▶ Compito assegnato 1
Secondo il brano sul Salento, che cosa prova che il flusso di genti non si è mai interrotto? Rispondi in una o due frasi.
▶ Compito assegnato 2
Per favore, trascrivi fedelmente dal brano sul Salento il passo che comincia con "Il continuo flusso" e termina con "altre località meridionali.".

▶ Brano estratto
══════════════════════════════

Il continuo flusso di genti non si è mai interrotto, prova ne sia che dal 1992 sino a primi anni del 2000 i salentini hanno assistito, quasi impotenti, a sbarchi considerevoli di albanesi in cerca di lavoro. Oggi quel flusso di migranti, come tutti sanno, si è spostato a Lampedusa, Siracusa, Crotone ed altre località meridionali.

Va anche ricordato che il Salento ha subito nel corso dei secoli numerose invasioni e scorrerie da parte di pirati albanesi, turchi, saraceni, mori ecc.,che saccheggiavano le popolazioni rivierasche (soprattutto nel basso Adriatico), portando via monili d’oro e d’argento, preziosi arredi e quant’altro avesse un certo valore.Venivano catturati giovani aitanti per essere venduti come schiavi nei mercati orientali o anche destinati al “remo” delle galee. Nel caso in cui i rapiti appartenessero a famiglie facoltose, per il loro riscatto era richiesta una consistente somma di denaro.

══════════════════════════════

▶ Materiale fornito

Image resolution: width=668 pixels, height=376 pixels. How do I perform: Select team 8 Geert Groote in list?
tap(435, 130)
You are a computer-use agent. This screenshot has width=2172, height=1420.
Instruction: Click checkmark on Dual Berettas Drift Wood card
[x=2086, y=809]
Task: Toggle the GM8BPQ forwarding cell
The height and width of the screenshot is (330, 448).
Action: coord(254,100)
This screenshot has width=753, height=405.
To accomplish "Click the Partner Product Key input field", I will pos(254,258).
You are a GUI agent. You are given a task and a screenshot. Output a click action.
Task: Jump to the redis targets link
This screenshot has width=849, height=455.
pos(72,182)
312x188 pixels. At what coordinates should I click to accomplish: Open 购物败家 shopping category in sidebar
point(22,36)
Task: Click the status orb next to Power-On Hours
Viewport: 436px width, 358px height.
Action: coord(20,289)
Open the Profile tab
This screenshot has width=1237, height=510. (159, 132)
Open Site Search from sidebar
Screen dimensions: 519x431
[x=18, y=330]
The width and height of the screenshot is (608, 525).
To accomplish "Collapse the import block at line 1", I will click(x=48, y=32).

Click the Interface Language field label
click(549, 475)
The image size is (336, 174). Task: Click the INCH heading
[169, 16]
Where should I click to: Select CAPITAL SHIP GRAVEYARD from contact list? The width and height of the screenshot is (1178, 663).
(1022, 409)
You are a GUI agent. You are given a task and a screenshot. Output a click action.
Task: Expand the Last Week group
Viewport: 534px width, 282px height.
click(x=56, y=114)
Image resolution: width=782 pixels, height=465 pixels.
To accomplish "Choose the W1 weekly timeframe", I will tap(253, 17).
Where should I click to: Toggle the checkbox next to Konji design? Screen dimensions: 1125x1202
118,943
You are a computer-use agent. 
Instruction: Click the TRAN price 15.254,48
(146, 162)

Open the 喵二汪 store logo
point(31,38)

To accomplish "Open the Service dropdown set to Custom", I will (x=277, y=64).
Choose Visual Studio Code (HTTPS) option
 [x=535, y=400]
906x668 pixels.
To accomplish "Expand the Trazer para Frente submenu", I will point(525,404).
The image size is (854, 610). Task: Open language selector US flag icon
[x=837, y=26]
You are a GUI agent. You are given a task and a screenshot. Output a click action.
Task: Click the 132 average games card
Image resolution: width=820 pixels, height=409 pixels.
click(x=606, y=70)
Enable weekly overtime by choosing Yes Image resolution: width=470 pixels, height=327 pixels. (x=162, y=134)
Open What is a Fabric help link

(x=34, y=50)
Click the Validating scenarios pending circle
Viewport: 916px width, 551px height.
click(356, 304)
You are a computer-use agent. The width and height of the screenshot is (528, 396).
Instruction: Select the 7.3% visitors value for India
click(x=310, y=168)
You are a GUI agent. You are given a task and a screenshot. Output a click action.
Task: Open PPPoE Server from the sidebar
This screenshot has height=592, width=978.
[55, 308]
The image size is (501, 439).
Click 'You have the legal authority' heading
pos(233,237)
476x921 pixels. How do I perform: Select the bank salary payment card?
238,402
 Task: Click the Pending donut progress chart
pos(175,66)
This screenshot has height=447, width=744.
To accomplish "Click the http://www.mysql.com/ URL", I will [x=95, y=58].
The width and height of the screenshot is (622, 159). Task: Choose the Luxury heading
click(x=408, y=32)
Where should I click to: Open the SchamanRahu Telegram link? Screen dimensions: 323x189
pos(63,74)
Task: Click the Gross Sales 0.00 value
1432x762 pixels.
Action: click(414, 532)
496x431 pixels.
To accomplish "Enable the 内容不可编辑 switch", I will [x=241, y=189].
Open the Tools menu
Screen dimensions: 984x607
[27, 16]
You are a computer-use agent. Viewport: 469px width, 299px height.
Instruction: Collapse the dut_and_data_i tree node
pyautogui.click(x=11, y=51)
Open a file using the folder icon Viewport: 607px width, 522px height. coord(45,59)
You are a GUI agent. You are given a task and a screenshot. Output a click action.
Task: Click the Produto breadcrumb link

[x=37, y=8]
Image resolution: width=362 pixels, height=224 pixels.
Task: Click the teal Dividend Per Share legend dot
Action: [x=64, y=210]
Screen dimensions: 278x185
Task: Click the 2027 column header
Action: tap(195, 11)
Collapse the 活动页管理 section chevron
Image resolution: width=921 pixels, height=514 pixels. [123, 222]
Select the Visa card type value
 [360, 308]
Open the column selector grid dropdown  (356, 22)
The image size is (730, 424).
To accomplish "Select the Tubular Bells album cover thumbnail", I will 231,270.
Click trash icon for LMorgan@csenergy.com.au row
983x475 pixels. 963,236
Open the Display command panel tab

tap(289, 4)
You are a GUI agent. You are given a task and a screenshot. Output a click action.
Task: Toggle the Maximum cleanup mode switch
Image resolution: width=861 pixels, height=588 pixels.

══════════════════════════════

▶ Soluzione esercizio 1
Lo prova il fatto che dal 1992 fino ai primi anni del 2000 i salentini hanno assistito, quasi impotenti, a sbarchi considerevoli di albanesi in cerca di lavoro.

▶ Soluzione esercizio 2
Il continuo flusso di genti non si è mai interrotto, prova ne sia che dal 1992 sino a primi anni del 2000 i salentini hanno assistito, quasi impotenti, a sbarchi considerevoli di albanesi in cerca di lavoro. Oggi quel flusso di migranti, come tutti sanno, si è spostato a Lampedusa, Siracusa, Crotone ed altre località meridionali.